- **Texte extrait**:
★ ★ ★ ★ ★
Meirieu réveille le débat sur l’école
« Etre à gauche, c’est refuser de désespérer de quiconque ». On croyait le « débat sur l’école » endormi par les évocations nostalgiques des conseils de discipline, du redoublement, de l’uniforme, de l’autoritarisme et de la non-mixité. Dans un bel entretien donné au Nouvel Observateur, Philippe Meirieu fait sonner le réveil par des propositions simples et concrètes. « Comment faire redémarrer l’ascenseur social? Comment faire émerger des élites dans les zones « sensibles »? Comment faire pour que les élèves et les familles qui se croient assignés à l’échec scolaire puissent reprendre confiance en l’école… On voit bien la réponse « libérale » qu’on peut.. apporter: « Créons dans les banlieues des établissements privés qui sélectionneront les meilleurs élèves et leur offriront un havre de paix où ils pourront, enfin, travailler et réussir. » Cette réponse aboutirait à la création de ghettos terribles, elle ferait éclater le creuset social de l’école républicaine. Pour ma part, je crois à une alternative progressiste, qui consiste à faire un effort particulier pour développer l’environnement culturel et les pratiques artistiques dans les établissements sensibles. C’est indispensable pour réconcilier les enfants avec les savoirs. Et c’est ce sur quoi, justement, le gouvernement actuel recule ». Le directeur de l’IUFM de Lyon remarque que la sélection précoce, préconisée par le gouvernement, est inefficace : « dans l’enquête Pisa où nous sommes au 13e rang, tous les pays qui arrivent en tête ont repoussé la sélection le plus tard possible et ont des professeurs qui enseignent plusieurs matières au collège. Ils y ont massivement développé les pratiques artistiques: exactement le contraire de ce que veut le ministre de l’Education Luc Ferry ». P. Meirieu appelle également à stabiliser et aider les enseignants des quartiers difficiles. Des propositions à débattre..
http://www.nouvelobs.com/articles/p2029/a216387.html
Nouvelle contribution au Débat du « Manifeste »
★ ★ ★ ★ ★
- **Exercices**:
- 1) Les affirmations suivantes concordent-elles avec le texte sur Philippe Meirieu et l'école ? Répondez par oui ou par non à chacune, en citant les mots du texte qui tranchent.
(a) Philippe Meirieu dirige l'IUFM de Lyon.
(b) Selon Philippe Meirieu, la France se classe au 10e rang de l'enquête Pisa.
(c) Philippe Meirieu approuve la création d'établissements privés sélectifs dans les banlieues.
- 2) D'après le texte sur Philippe Meirieu et l'école, dans quel journal Philippe Meirieu a-t-il donné son entretien ?
- 3) Poursuivez le texte sur Philippe Meirieu et l'école à partir de l'endroit où il s'arrête.
Les enregistrements proviennent d'une autre source.
★ ★ ★ ★ ★
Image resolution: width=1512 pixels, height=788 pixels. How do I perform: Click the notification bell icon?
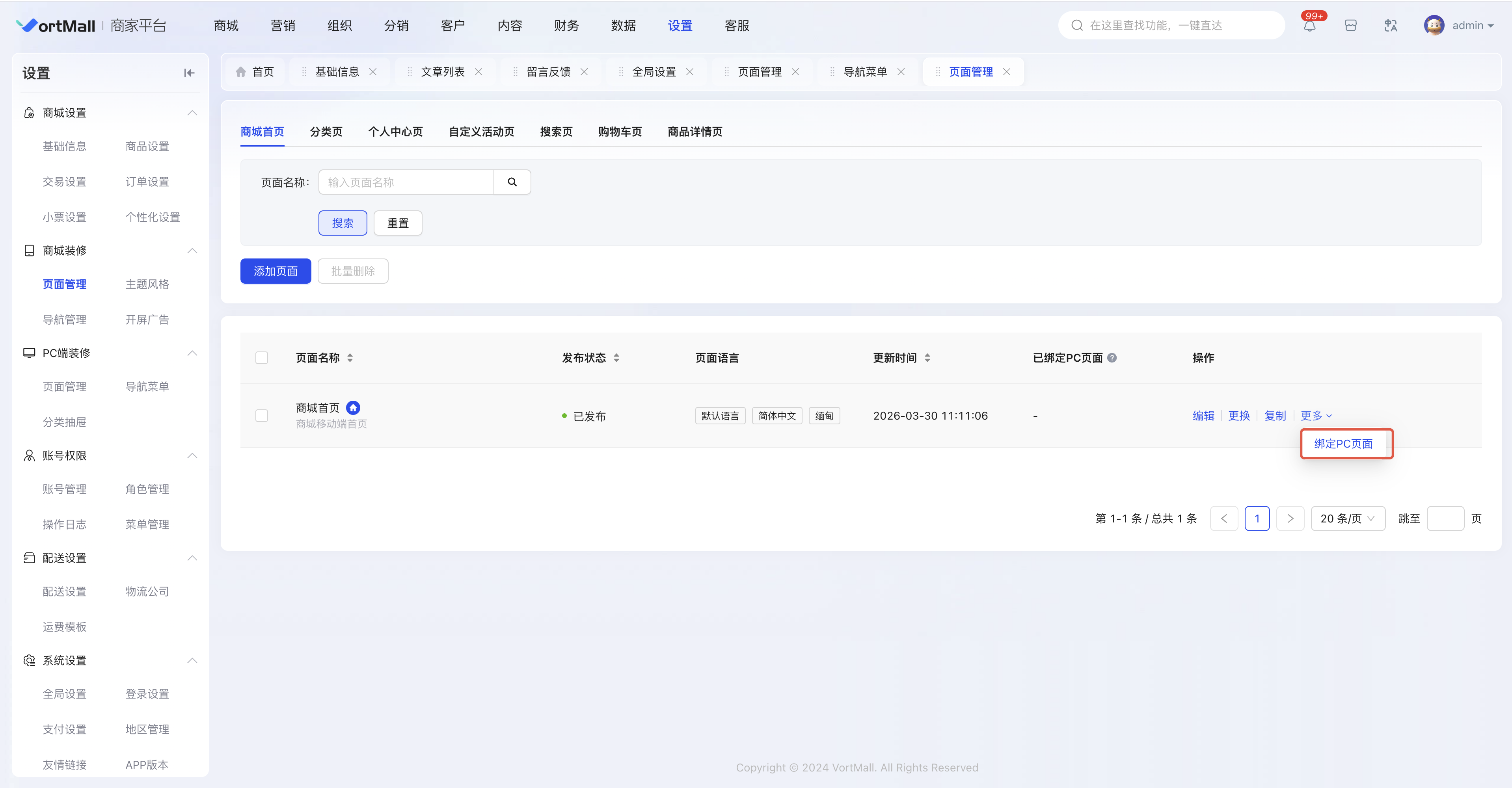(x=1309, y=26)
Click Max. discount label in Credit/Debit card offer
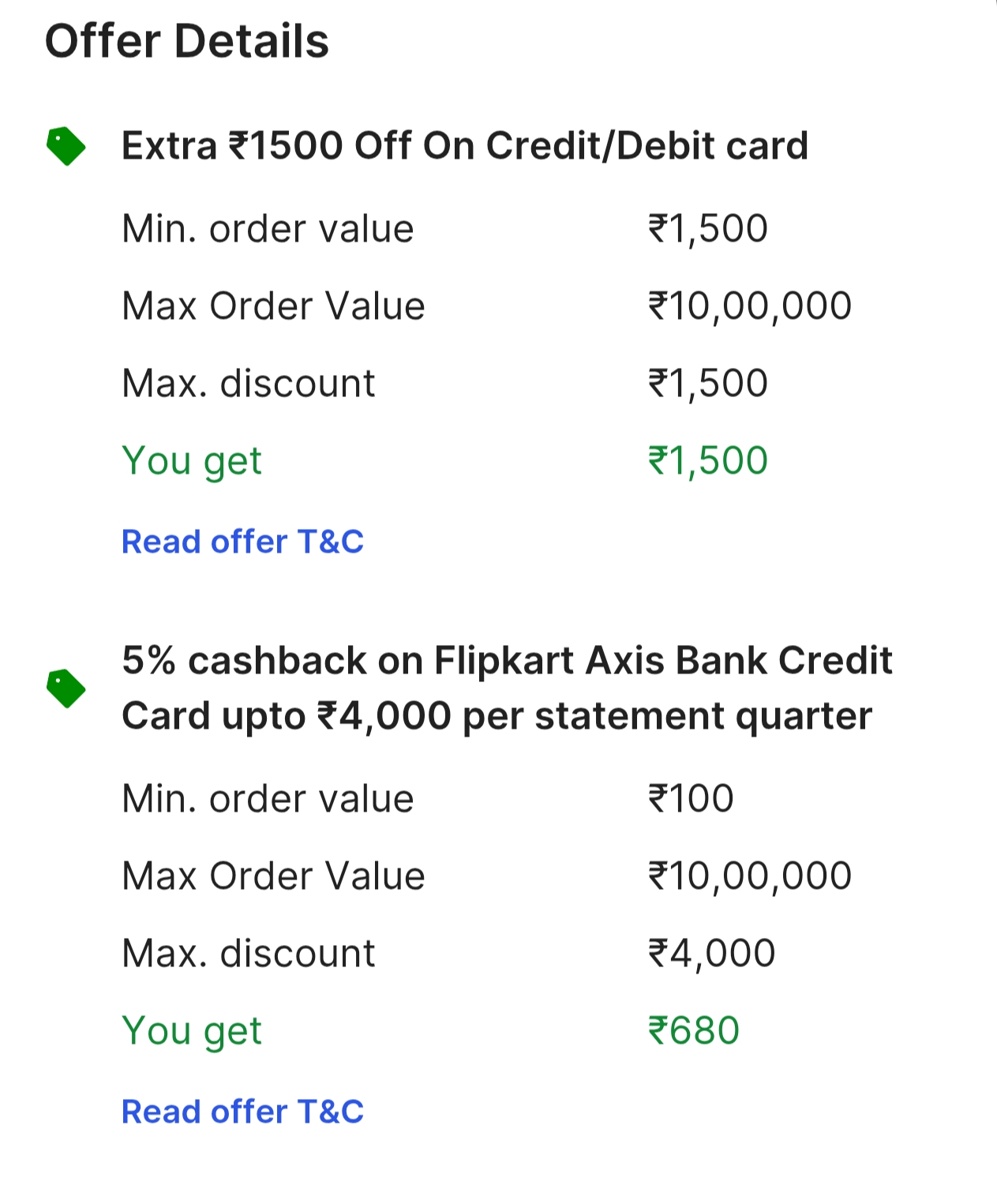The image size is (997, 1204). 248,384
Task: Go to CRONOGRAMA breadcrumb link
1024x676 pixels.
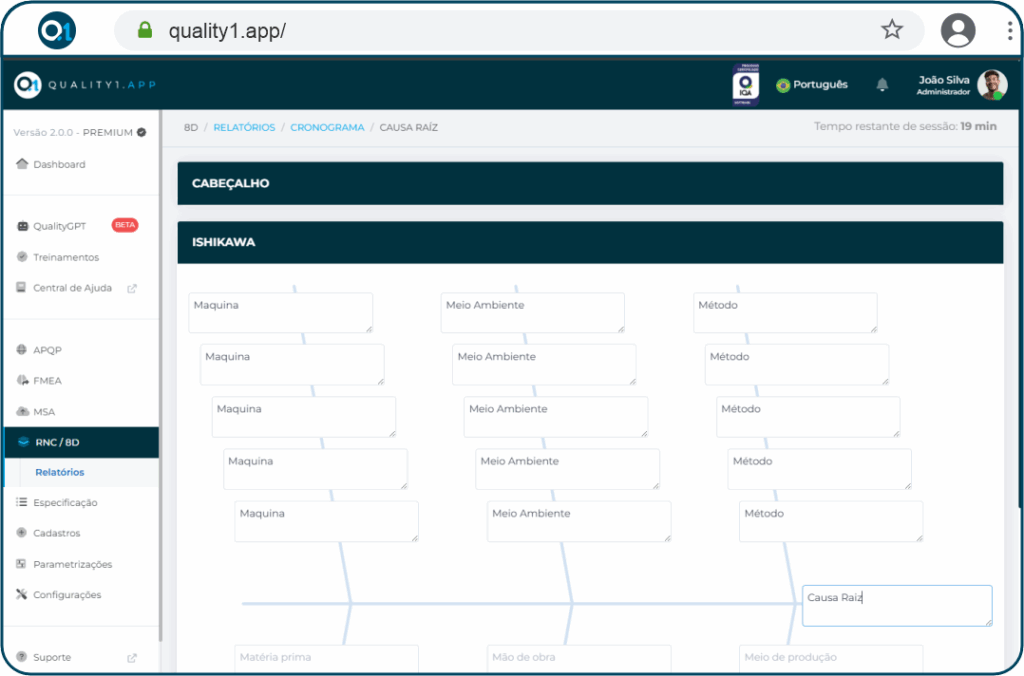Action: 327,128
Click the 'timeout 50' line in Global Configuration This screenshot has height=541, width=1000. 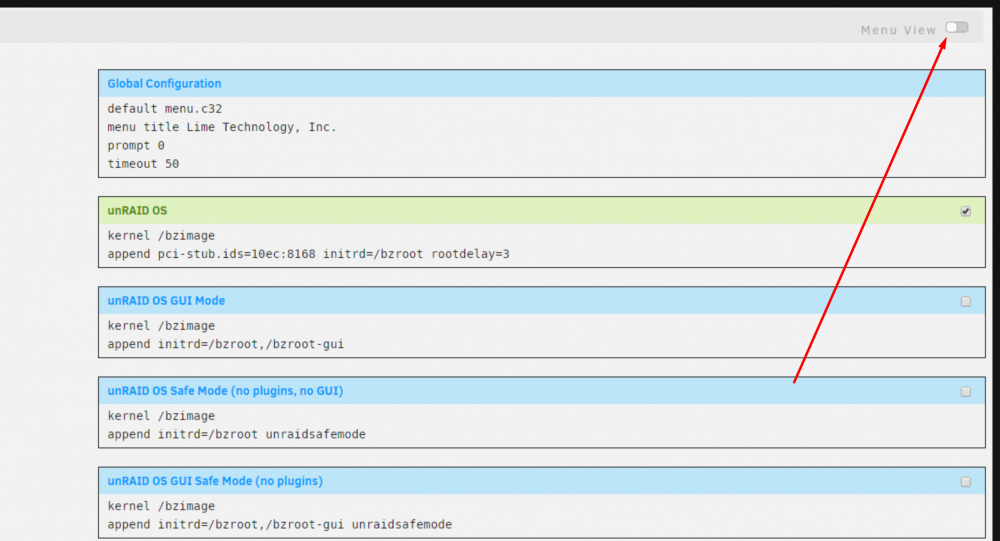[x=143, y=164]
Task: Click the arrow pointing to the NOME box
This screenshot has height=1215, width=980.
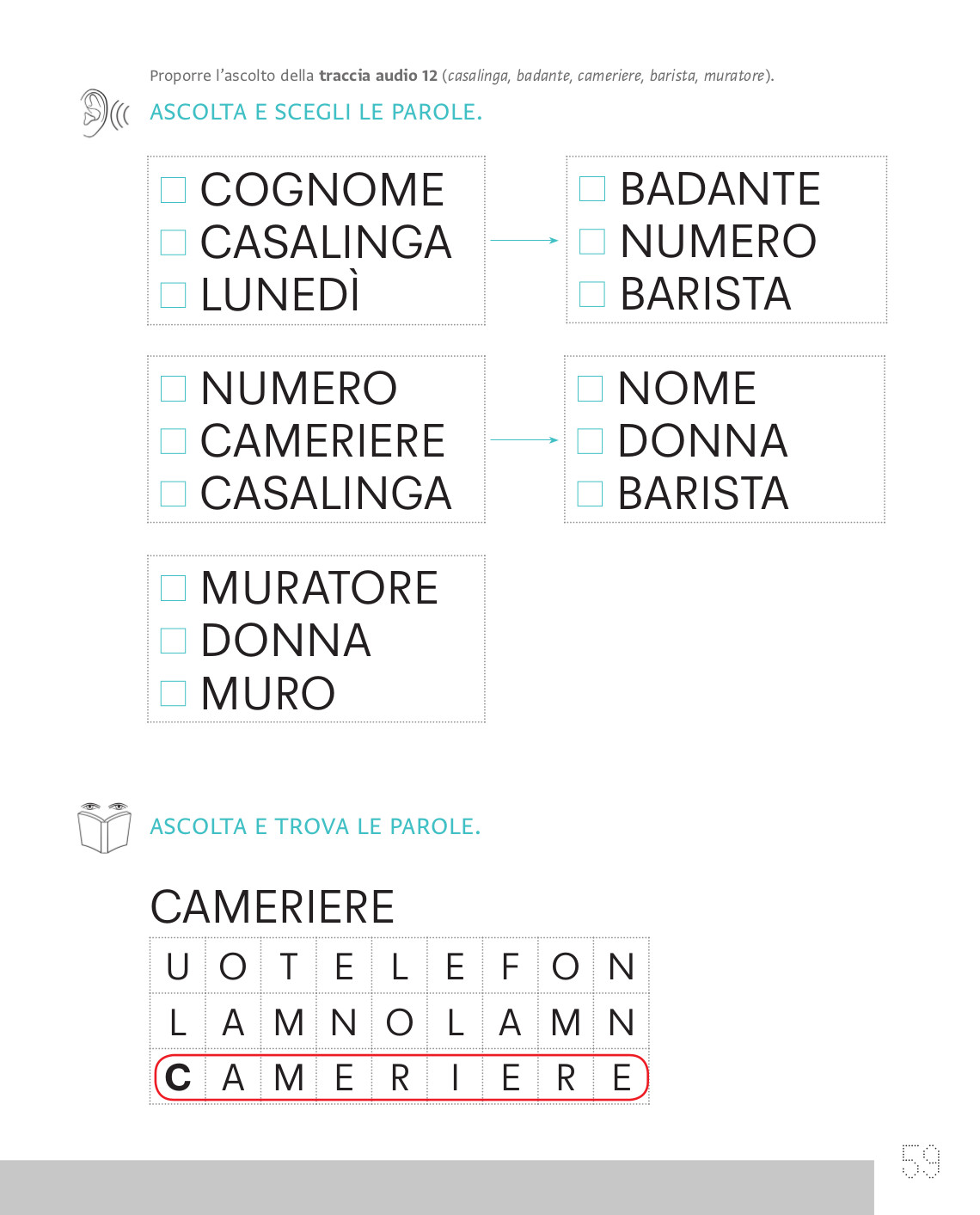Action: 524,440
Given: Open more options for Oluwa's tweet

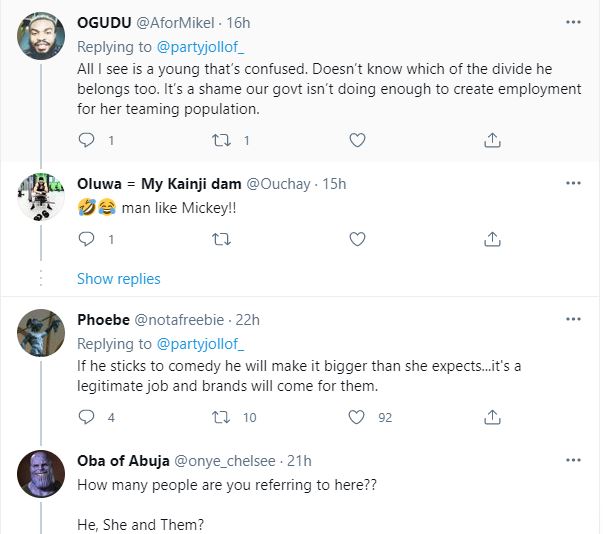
★ ★ ★ ★ ★
- **Réponses rédigées**:
- 1)
(a) Oui : « Le directeur de l’IUFM de Lyon remarque que la sélection précoce, préconisée par le gouvernement, est inefficace ».
(b) Non : « dans l’enquête Pisa où nous sommes au 13e rang ».
(c) Non : « Cette réponse aboutirait à la création de ghettos terribles ».

- 2) Dans le Nouvel Observateur.

- 3)
Quoi de mieux pour lancer le débat sur l’école que de s’attaquer à quelques lieux communs ? Le « Manifeste pour un débat public sur l’école » regroupe des chercheurs, des enseignants, des responsables de mouvements pédagogiques : Philippe Meirieu, Gilbert Longhi, Jacky Beillerot, Jean-Michel Zakhartchouk, Jean-François Vincent par exemple. Cette quatrième contribution visite quelques opinions « faussement simples ». Ainsi face à l’avalanche des appels au retour de « l’enseignement traditionnel », l’équipe du Manifeste rappelle que « En fait, si rendre l’élève actif ne suffit pas pour qu’il apprenne, c’est néanmoins une condition indispensable. Pour apprendre, les élèves doivent prendre des risques, oser décrire leurs représentations, les confronter à celles des autres, faire des essais et des erreurs, explorer, recommencer ». Autant de tâches complexes qui permettent de construire des connaissances quitte à prendre le temps de se tromper. Aux partisans des savoirs disciplinaires, ils opposent la nécessité du supradisciplinaire : « Le collège doit, à la fois, achever la construction du socle culturel dont les fondations ont été posées à l’Ecole primaire, et être un lieu de construction d’un projet de réussite pour chaque élève. Pour cela, il n’est certainement pas indispensable de rentrer, dès la sixième, dans des enseignements disciplinaires cloisonnés qui juxtaposent des connaissances plus qu’ils ne les articulent. Il est certainement préférable, au contraire, de rester, durant les deux ou trois premières années du collège, dans une logique pluridisciplinaire ou supradisciplinaire qui ancre les disciplines dans des projets qui leur donnent du sens. Rien n’oblige à ce que la structure des enseignements au collège soit la même en sixième et en troisième ». Ces réflexions arriveront-elles jusqu’au grand public ou celui-ci devra-t-il se contenter d’un « débat » à sens unique ?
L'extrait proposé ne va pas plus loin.